Monday, December 10, 2007

What Can the Holocaust Memorial Museum Be Thinking?

By Gerald Caplan

[n.b. I am pleased to post this article by one of Canada's noted human rights voices, and a regular reader of the Genocide Studies Mailing List.]

The decision last March by the International Court of Justice, that Serbia had violated its obligations to prevent genocide, has direct implications for the Permanent Five members of the Security Council. At least twice, over Rwanda in 1994 and over Darfur for the past three years, China, Russia, France, Britain and the US have been guilty of exactly the same behavior as Serbia in 1995.

The World Court (as the ICJ is commonly known) was ruling on Serbia's role in the Bosnian city of Srebrenica in 1995. While finding that the massacre of 8,000 Bosnian Muslim men and boys constituted a genocide, the court decided that since Serbia didn't control the perpetrators of the crime, it wasn't guilty of genocide. But Serbia could have foreseen the slaughter, and therefore could have prevented or stopped it. Accordingly, the Court ruled, Serbia had "violated the obligation to prevent genocide under the [1948 United Nations] Convention on the Prevention and Punishment of the Crime of Genocide ..."
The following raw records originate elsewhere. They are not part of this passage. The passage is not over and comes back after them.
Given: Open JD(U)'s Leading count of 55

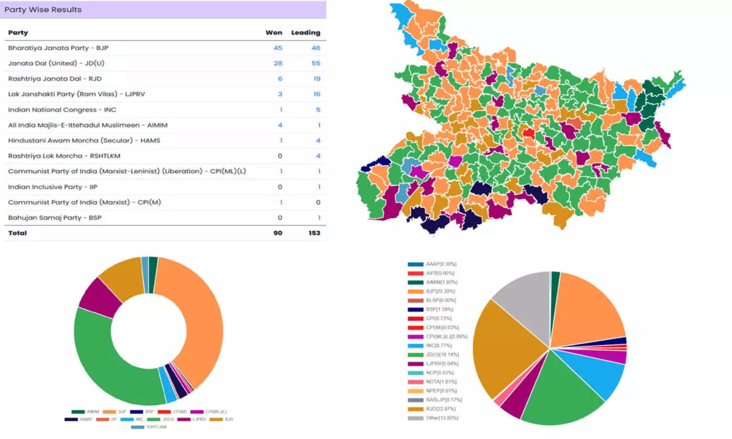Looking at the screenshot, I should (316, 63).
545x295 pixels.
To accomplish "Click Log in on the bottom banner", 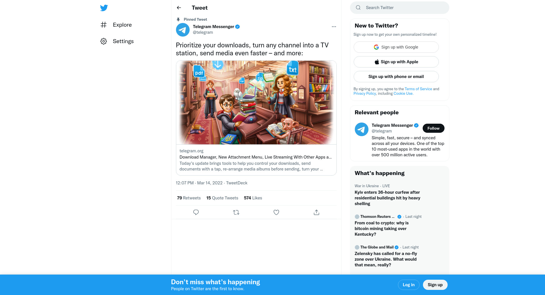I will (x=408, y=285).
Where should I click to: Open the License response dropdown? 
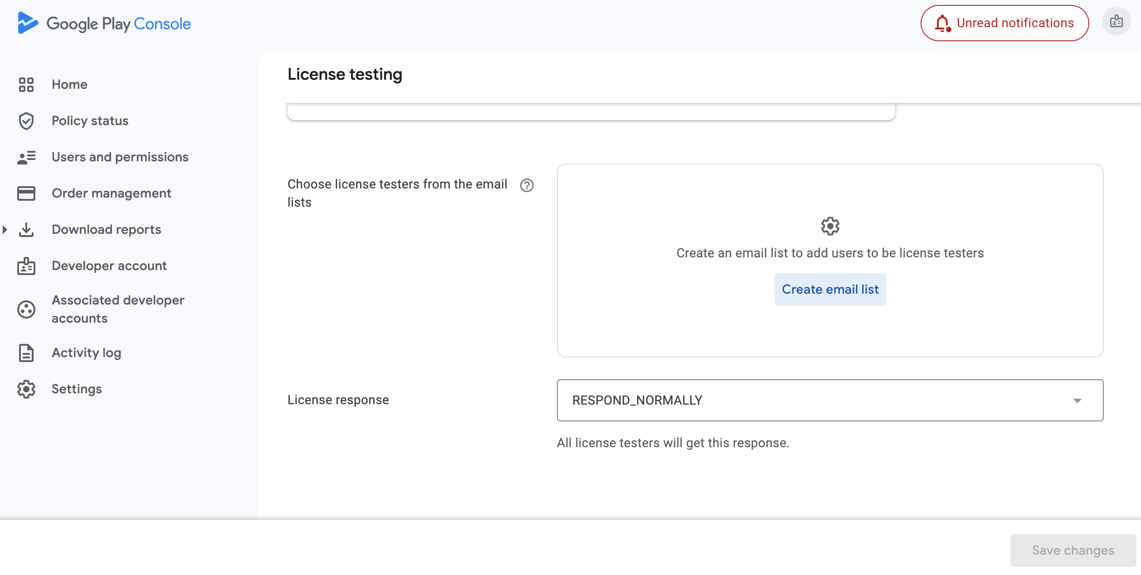click(x=829, y=400)
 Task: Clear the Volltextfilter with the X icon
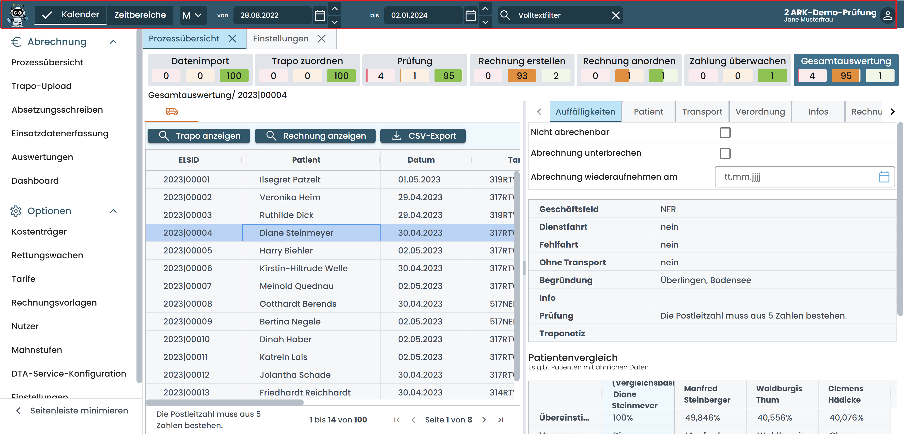(616, 15)
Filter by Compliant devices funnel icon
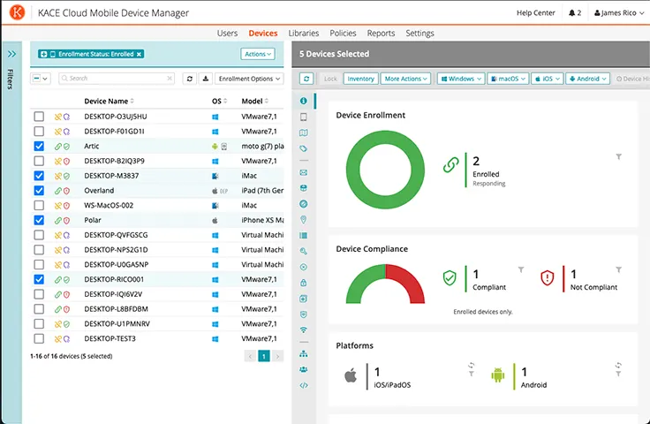 click(521, 270)
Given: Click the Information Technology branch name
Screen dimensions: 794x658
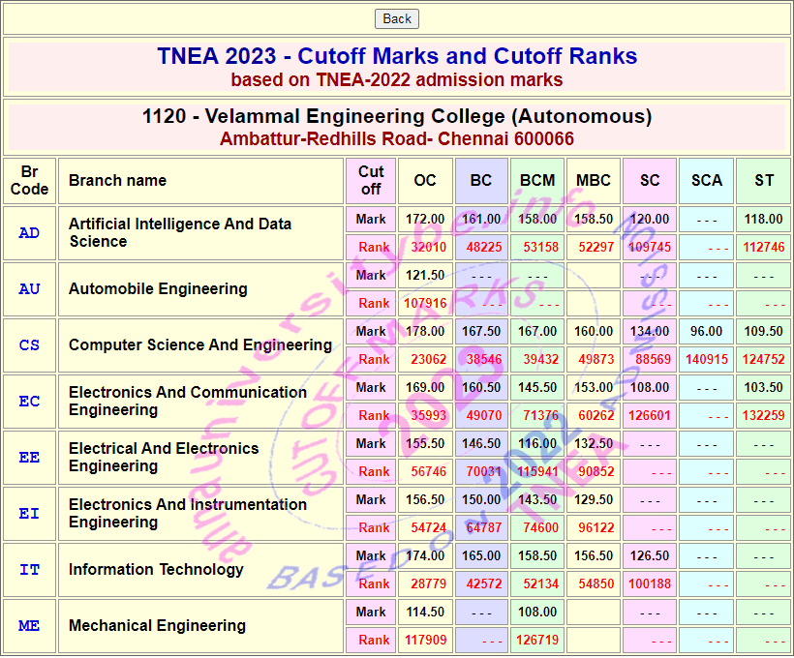Looking at the screenshot, I should 156,570.
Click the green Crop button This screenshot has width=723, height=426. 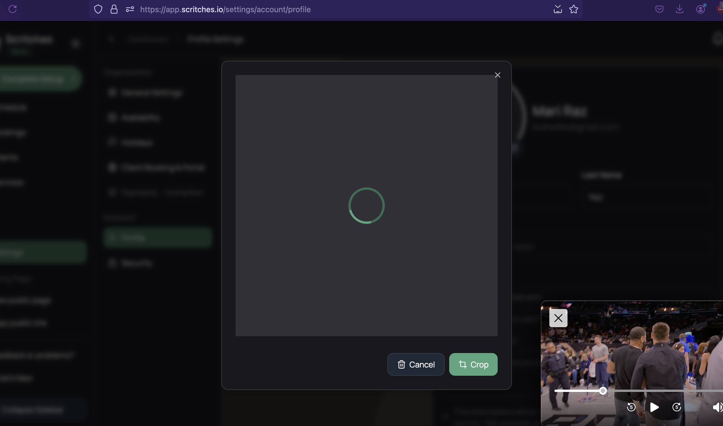click(473, 364)
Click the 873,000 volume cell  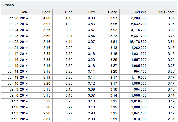click(x=134, y=119)
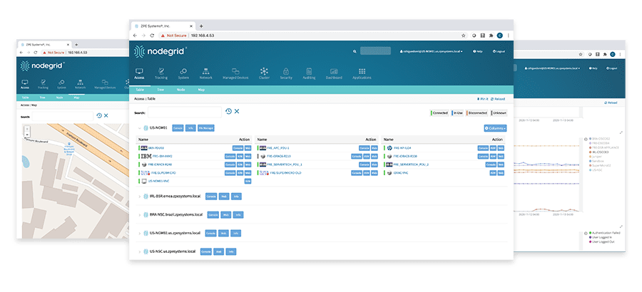Viewport: 642px width, 292px height.
Task: Click the search history clock icon
Action: 228,111
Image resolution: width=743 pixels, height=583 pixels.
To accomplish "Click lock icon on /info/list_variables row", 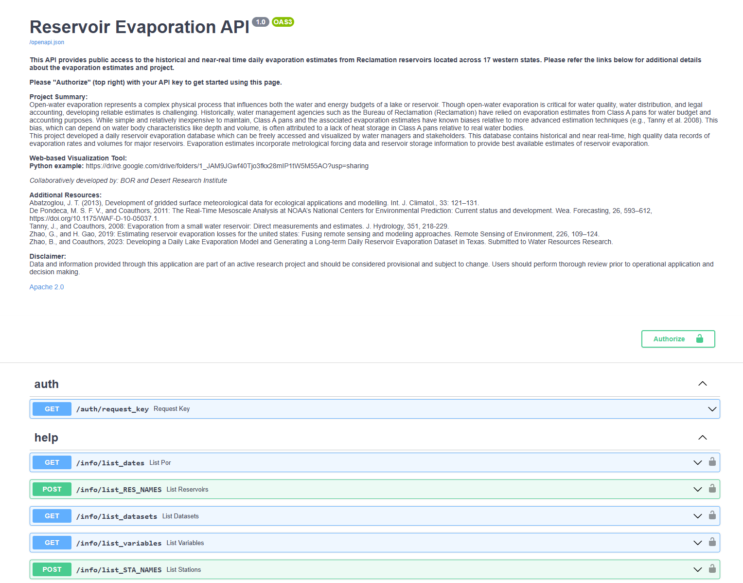I will tap(712, 542).
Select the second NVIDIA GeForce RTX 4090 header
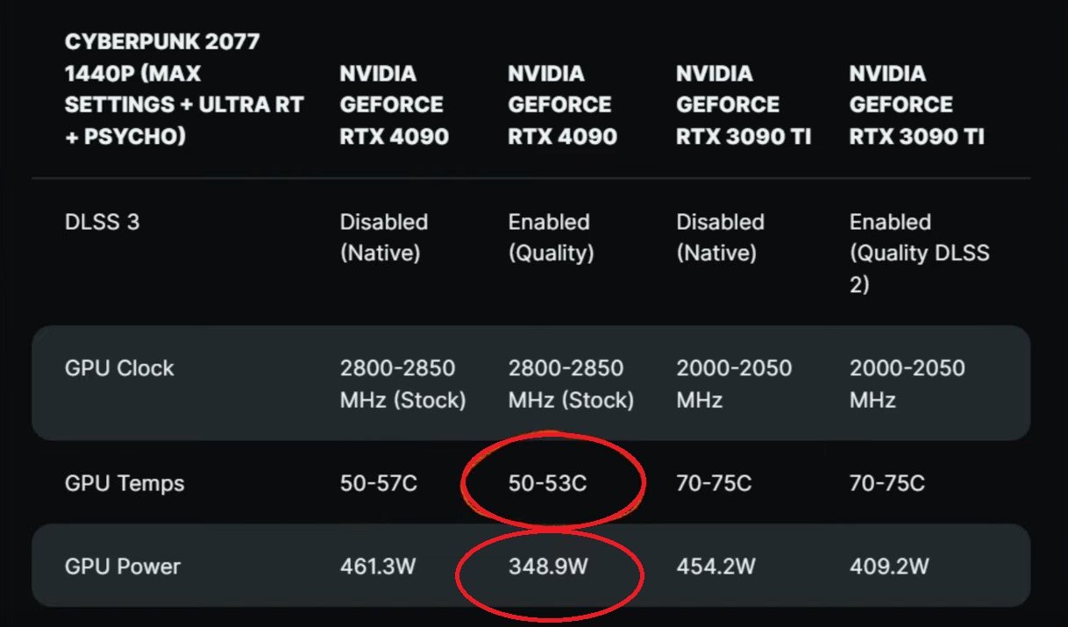This screenshot has height=627, width=1068. [562, 105]

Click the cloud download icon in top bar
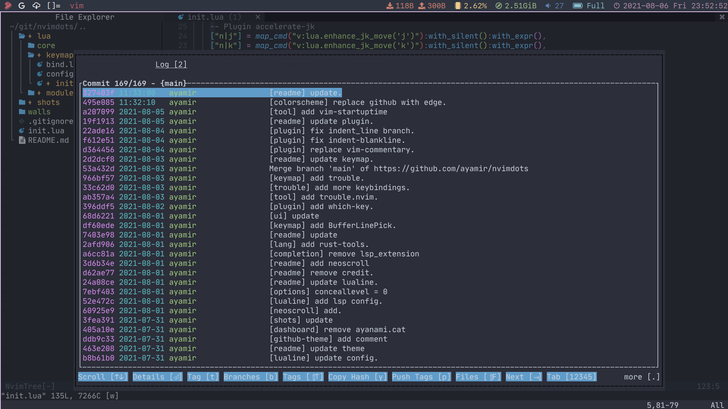(36, 6)
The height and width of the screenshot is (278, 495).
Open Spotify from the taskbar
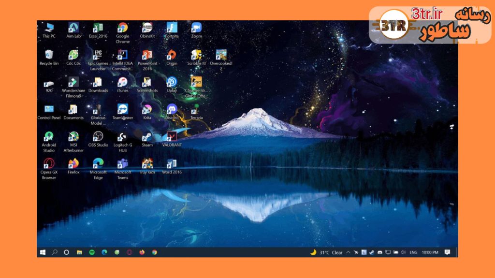[92, 252]
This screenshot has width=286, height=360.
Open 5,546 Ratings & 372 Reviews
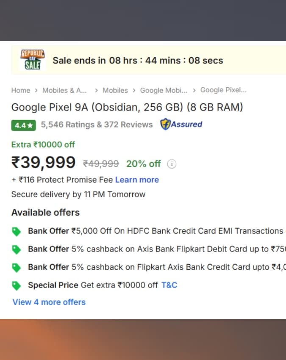tap(97, 125)
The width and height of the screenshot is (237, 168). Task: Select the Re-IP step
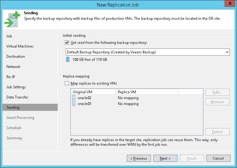pos(11,77)
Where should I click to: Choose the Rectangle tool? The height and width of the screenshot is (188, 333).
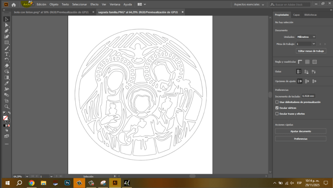pos(7,42)
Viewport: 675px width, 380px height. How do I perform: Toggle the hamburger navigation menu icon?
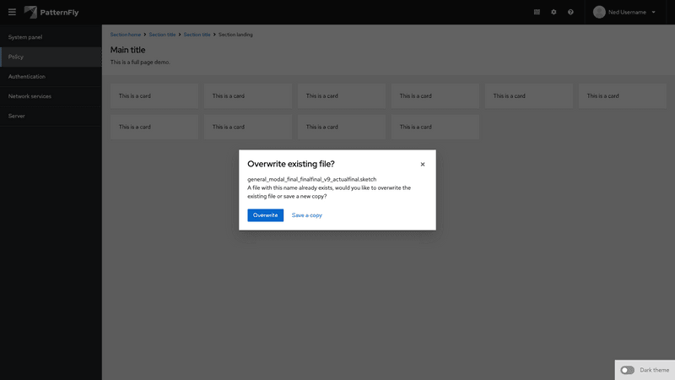point(12,12)
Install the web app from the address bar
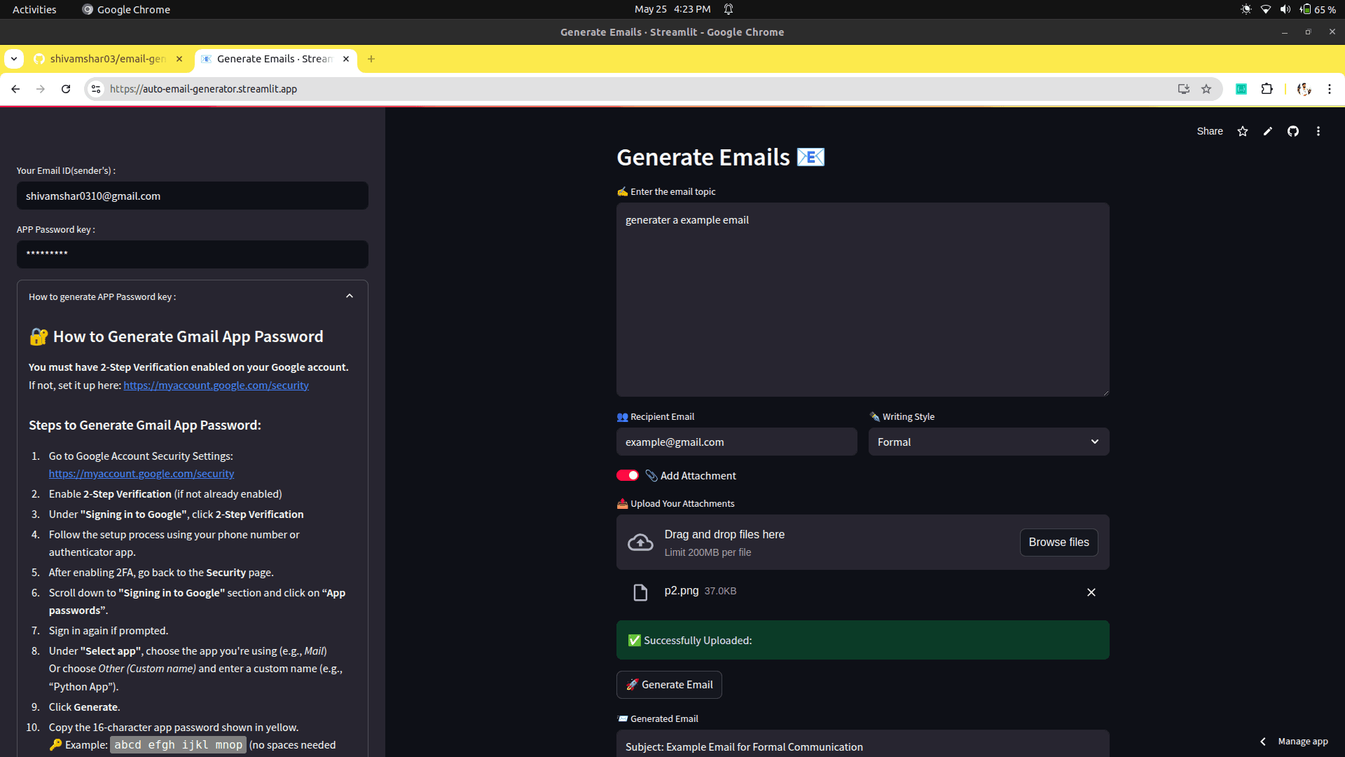The image size is (1345, 757). click(x=1183, y=89)
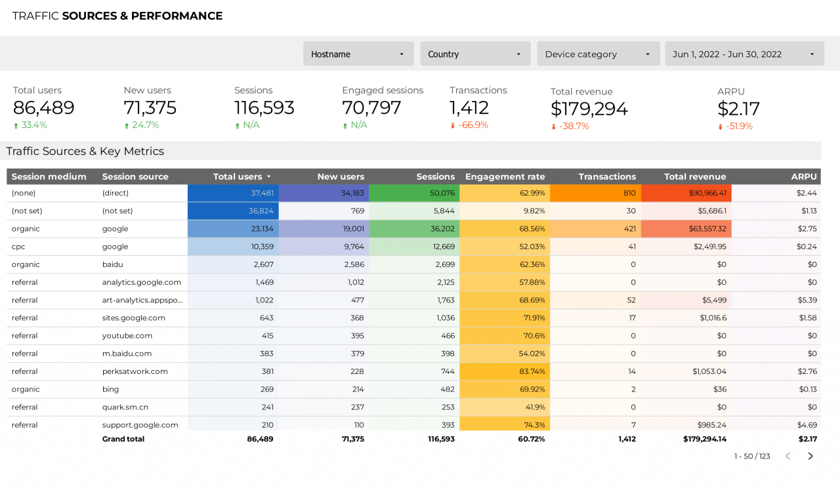Image resolution: width=840 pixels, height=492 pixels.
Task: Select the Total revenue column header
Action: pyautogui.click(x=695, y=176)
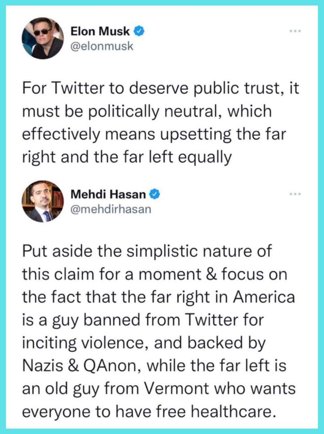The height and width of the screenshot is (434, 324).
Task: Open the more options menu on Mehdi Hasan's tweet
Action: click(x=295, y=194)
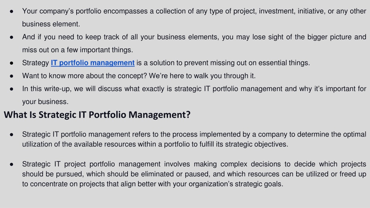
Task: Click the text 'We're here to walk you through it.'
Action: point(202,76)
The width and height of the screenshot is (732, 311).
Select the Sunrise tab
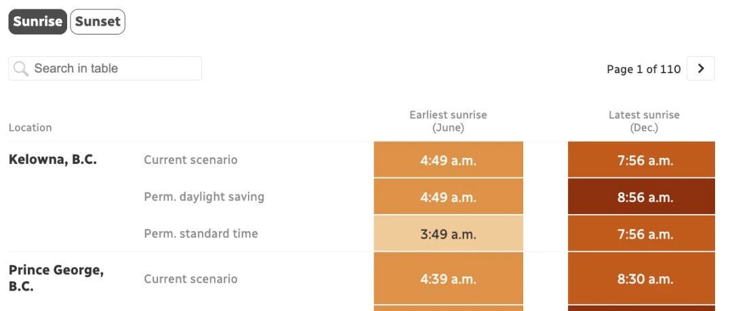(x=38, y=22)
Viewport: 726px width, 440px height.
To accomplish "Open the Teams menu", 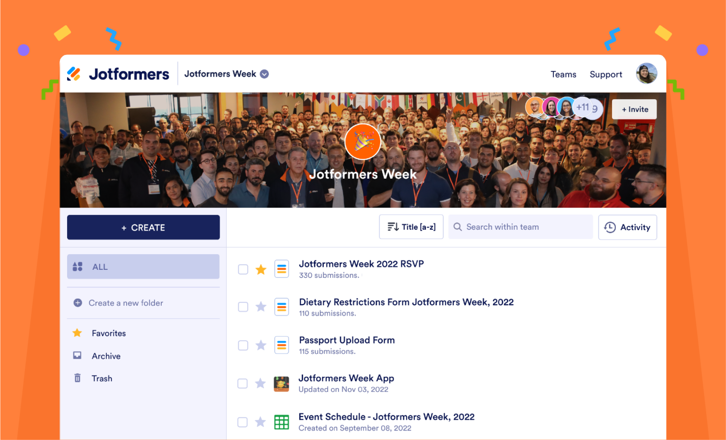I will click(x=563, y=74).
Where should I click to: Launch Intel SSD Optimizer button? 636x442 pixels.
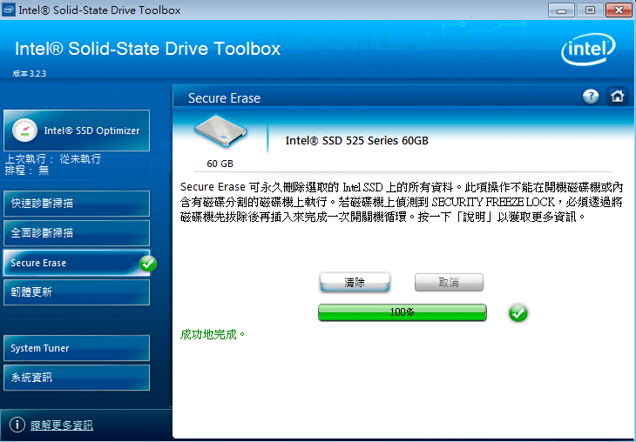(x=77, y=131)
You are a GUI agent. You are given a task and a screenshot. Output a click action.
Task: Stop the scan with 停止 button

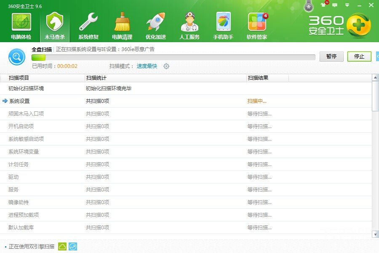(359, 56)
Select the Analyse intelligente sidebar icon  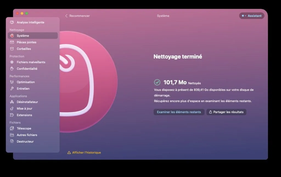click(x=12, y=22)
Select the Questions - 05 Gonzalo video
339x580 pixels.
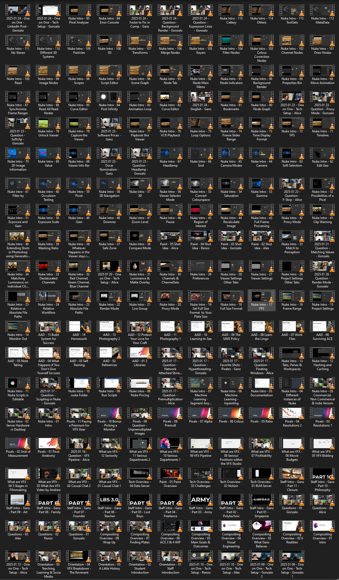[292, 500]
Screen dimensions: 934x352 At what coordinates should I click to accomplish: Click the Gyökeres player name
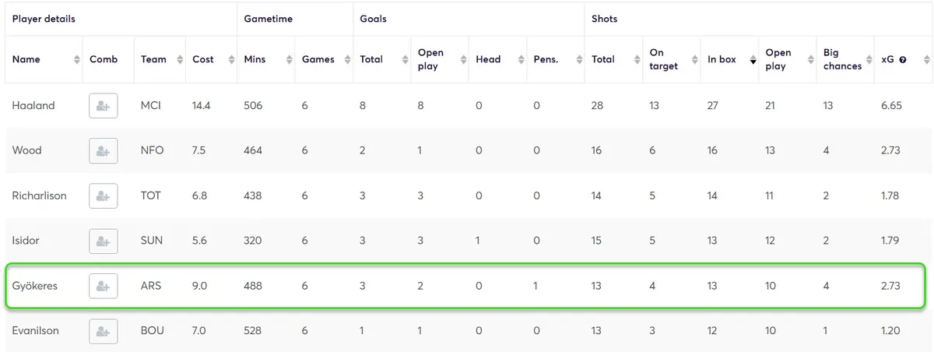[35, 286]
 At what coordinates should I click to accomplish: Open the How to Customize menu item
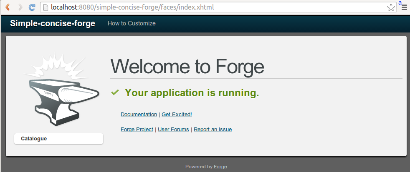[x=132, y=23]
If Serbia in 1995, what about the United States the previous year? Led aggressively by Madeleine Albright, Bill Clinton's Ambassador to the United Nations, the Security Council ensured that the repeated pleas of General Roméo Dallaire to reinforce his puny UN mission to Rwanda went unheeded. On the contrary, two weeks into the genocide, with tens of thousands of Tutsi being massacred each day, Albright led the Security Council in voting to slash Dallaire's forces by 90%. For the remainder of the 100 days of the Rwandan genocide, no reinforcements reached Dallaire. He watched helplessly as some 800,000 Tutsi were slaughtered -- although most of the murders, it is nearly universally agreed, could have been prevented with about 5,000 good soldiers.

Did Slobodan Milosevic do worse than this? If Serbia violated the Genocide Convention by failing to prevent or stop the genocide at Srebrenica, what can one say about Madeleine Albright and her colleagues? Who will take them to court for their passive complicity in genocide?

Well, as it happens, Ms. Albright is too busy to stand trial. She's just been appointed by (among others) the prestigious Holocaust Memorial Museum in Washington, DC, as co-chair of a new Genocide Prevention Task Force. As she told a press conference, apparently with a straight face and no apparent shame in her heart: "We have a duty to find the answer [to genocide] before the vow of ‘never again' is once again betrayed."

Ms. Albright's co-chair is to be Clinton's former Secretary of Defense, William Cohen. The two worked together in Clinton's cabinet after she was promoted for her performance at the UN to Secretary of State -- the first American woman to hold the most influential post in the American government after the President.

Curiously enough, Albright and Cohen have something else in common. Only weeks ago, the two signed letters calling on Congress not to recognize the Armenian genocide. At an unusually hostile press conference, the two co-chairs explained that this was not an appropriate moment to alienate America's Turkish allies, who refuse to accept that Turkey was responsible for a genocide against the Armenian people in 1915. Nor were they prepared to describe the 1915 massacres as a genocide, which the overwhelming majority of genocide scholars have concluded it was.

Another reporter took them on: "It sounds as if you are both saying -- if our friends do it, it is not genocide. And if our enemies do it, it is genocide. Secretary Cohen, you say -- we can't say that about Turkey and the Armenian genocide because our boys and girls are in harm's way [in Iraq]. If you are going to define genocide by who does it, not by what it is, your task force is in trouble."

Indeed. This is a Task Force that should never have been created. It begins with its moral authority not just compromised, but totally undermined. It is possible there was a worst choice for co-chair than the woman who kept almost a million Tutsi from being saved, but it's not easy to see who it might be. Perhaps Henry Kissinger, with his record in Cambodia, Chile, and Indonesia. Perhaps George Bush and the neocons responsible for the invasion of Iraq and its aftermath. And there are thousands upon thousands of preeminent Americans who support a resolution to blame Turkey for the Armenian genocide. But the Holocaust Memorial Museum, perhaps the most influential of America's countless Holocaust institutions, chose Albright and Cohen.

Genocide prevention through the ages has been one of humankind's less successful enterprises, as the record of our own era shows. Nonetheless, the struggle to suppress and marginalize genocide in our world continues apace. You have to wonder why an institution like the Holocaust Memorial Museum would actively seek to mock that effort.

[Gerald Caplan is the author of Rwanda: The Preventable Genocide and has written and spoken widely on the failures of the "international community" to prevent genocide. He has frequently demanded that the leaders of the Permanent Five members of the Security Council be tried for their crimes of commission or omission in the genocides of our time.]